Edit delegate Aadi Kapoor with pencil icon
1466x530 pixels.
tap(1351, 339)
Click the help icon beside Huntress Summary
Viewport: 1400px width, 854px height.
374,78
::::::::
### What the exercise asks
Nothing should be dropped: transcribe all the material exactly.

### Response box
Edit delegate Aadi Kapoor with pencil icon
1466x530 pixels.
tap(1351, 339)
Click the help icon beside Huntress Summary
Viewport: 1400px width, 854px height.
374,78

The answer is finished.